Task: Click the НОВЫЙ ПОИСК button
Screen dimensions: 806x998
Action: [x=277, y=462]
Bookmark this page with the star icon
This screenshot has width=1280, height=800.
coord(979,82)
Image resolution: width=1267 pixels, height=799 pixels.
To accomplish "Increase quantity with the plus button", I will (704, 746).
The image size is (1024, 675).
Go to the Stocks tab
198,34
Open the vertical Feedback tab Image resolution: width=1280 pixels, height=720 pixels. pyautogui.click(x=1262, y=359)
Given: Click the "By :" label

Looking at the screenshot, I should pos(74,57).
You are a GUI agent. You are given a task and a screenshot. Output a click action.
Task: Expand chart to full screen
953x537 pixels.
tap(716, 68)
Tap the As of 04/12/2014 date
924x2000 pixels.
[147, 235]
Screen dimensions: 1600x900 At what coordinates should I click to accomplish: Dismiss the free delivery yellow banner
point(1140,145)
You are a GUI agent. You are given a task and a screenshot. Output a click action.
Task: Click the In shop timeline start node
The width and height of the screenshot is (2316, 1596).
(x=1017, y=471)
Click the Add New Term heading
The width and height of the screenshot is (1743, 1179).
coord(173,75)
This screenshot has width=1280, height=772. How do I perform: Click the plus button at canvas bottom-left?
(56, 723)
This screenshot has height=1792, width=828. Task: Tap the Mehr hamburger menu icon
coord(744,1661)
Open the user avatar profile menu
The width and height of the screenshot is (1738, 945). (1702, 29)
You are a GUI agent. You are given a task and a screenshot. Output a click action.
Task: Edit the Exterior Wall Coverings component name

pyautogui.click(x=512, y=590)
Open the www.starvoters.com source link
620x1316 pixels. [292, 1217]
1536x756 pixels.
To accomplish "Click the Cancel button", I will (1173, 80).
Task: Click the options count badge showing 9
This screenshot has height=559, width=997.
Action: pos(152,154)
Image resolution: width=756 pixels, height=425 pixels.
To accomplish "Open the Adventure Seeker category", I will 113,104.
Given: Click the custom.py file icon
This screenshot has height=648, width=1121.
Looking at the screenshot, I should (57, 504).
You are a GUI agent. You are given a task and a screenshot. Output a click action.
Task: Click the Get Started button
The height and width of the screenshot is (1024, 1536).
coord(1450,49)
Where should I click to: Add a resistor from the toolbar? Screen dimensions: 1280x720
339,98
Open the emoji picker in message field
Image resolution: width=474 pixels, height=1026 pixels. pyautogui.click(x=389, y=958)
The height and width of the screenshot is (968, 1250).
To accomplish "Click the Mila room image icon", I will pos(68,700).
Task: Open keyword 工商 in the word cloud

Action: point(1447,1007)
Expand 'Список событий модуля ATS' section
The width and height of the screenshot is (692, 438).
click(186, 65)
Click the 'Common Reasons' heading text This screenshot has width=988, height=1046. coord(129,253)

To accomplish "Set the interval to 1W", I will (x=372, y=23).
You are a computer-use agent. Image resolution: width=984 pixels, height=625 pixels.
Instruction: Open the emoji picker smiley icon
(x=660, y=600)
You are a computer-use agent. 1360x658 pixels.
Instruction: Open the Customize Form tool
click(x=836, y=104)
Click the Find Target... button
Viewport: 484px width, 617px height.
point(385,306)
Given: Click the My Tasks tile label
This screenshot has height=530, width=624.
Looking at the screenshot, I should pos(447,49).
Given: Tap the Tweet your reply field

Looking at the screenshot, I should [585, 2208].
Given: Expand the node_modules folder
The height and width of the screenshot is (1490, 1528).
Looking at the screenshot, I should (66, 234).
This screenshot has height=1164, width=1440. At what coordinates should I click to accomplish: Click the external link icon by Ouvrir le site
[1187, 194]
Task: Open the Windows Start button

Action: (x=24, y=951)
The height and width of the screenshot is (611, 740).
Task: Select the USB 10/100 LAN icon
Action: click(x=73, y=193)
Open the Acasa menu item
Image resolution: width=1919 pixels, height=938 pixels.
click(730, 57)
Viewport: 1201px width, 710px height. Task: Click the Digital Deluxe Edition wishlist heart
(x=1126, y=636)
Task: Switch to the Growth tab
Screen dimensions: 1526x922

Problem to work on: Nothing may be omitted. Restate all of the entries exactly.

Your response:
Task: Click the НОВЫЙ ПОИСК button
Screen dimensions: 806x998
Action: [x=277, y=462]
Bookmark this page with the star icon
This screenshot has width=1280, height=800.
coord(979,82)
Image resolution: width=1267 pixels, height=799 pixels.
To accomplish "Increase quantity with the plus button", I will (704, 746).
The image size is (1024, 675).
Go to the Stocks tab
198,34
Open the vertical Feedback tab Image resolution: width=1280 pixels, height=720 pixels. pyautogui.click(x=1262, y=359)
Given: Click the "By :" label

Looking at the screenshot, I should pos(74,57).
You are a GUI agent. You are given a task and a screenshot. Output a click action.
Task: Expand chart to full screen
953x537 pixels.
tap(716, 68)
Tap the As of 04/12/2014 date
924x2000 pixels.
[147, 235]
Screen dimensions: 1600x900 At what coordinates should I click to accomplish: Dismiss the free delivery yellow banner
point(1140,145)
You are a GUI agent. You are given a task and a screenshot. Output a click action.
Task: Click the In shop timeline start node
The width and height of the screenshot is (2316, 1596).
(x=1017, y=471)
Click the Add New Term heading
The width and height of the screenshot is (1743, 1179).
coord(173,75)
This screenshot has width=1280, height=772. How do I perform: Click the plus button at canvas bottom-left?
(56, 723)
This screenshot has height=1792, width=828. Task: Tap the Mehr hamburger menu icon
coord(744,1661)
Open the user avatar profile menu
The width and height of the screenshot is (1738, 945). (1702, 29)
You are a GUI agent. You are given a task and a screenshot. Output a click action.
Task: Edit the Exterior Wall Coverings component name

pyautogui.click(x=512, y=590)
Open the www.starvoters.com source link
620x1316 pixels. [292, 1217]
1536x756 pixels.
To accomplish "Click the Cancel button", I will (1173, 80).
Task: Click the options count badge showing 9
This screenshot has height=559, width=997.
Action: pos(152,154)
Image resolution: width=756 pixels, height=425 pixels.
To accomplish "Open the Adventure Seeker category", I will 113,104.
Given: Click the custom.py file icon
This screenshot has height=648, width=1121.
Looking at the screenshot, I should (57, 504).
You are a GUI agent. You are given a task and a screenshot. Output a click action.
Task: Click the Get Started button
The height and width of the screenshot is (1024, 1536).
coord(1450,49)
Where should I click to: Add a resistor from the toolbar? Screen dimensions: 1280x720
339,98
Open the emoji picker in message field
Image resolution: width=474 pixels, height=1026 pixels. pyautogui.click(x=389, y=958)
The height and width of the screenshot is (968, 1250).
To accomplish "Click the Mila room image icon", I will pos(68,700).
Task: Open keyword 工商 in the word cloud

Action: point(1447,1007)
Expand 'Список событий модуля ATS' section
The width and height of the screenshot is (692, 438).
click(186, 65)
Click the 'Common Reasons' heading text This screenshot has width=988, height=1046. coord(129,253)

To accomplish "Set the interval to 1W", I will (x=372, y=23).
You are a computer-use agent. Image resolution: width=984 pixels, height=625 pixels.
Instruction: Open the emoji picker smiley icon
(x=660, y=600)
You are a computer-use agent. 1360x658 pixels.
Instruction: Open the Customize Form tool
click(x=836, y=104)
Click the Find Target... button
Viewport: 484px width, 617px height.
point(385,306)
Given: Click the My Tasks tile label
This screenshot has height=530, width=624.
Looking at the screenshot, I should pos(447,49).
Given: Tap the Tweet your reply field

Looking at the screenshot, I should [585, 2208].
Given: Expand the node_modules folder
The height and width of the screenshot is (1490, 1528).
Looking at the screenshot, I should (66, 234).
This screenshot has height=1164, width=1440. At what coordinates should I click to accomplish: Click the external link icon by Ouvrir le site
[1187, 194]
Task: Open the Windows Start button

Action: (x=24, y=951)
The height and width of the screenshot is (611, 740).
Task: Select the USB 10/100 LAN icon
Action: click(x=73, y=193)
Open the Acasa menu item
Image resolution: width=1919 pixels, height=938 pixels.
click(730, 57)
Viewport: 1201px width, 710px height. Task: Click the Digital Deluxe Edition wishlist heart
(x=1126, y=636)
Task: Switch to the Growth tab
Screen dimensions: 1526x922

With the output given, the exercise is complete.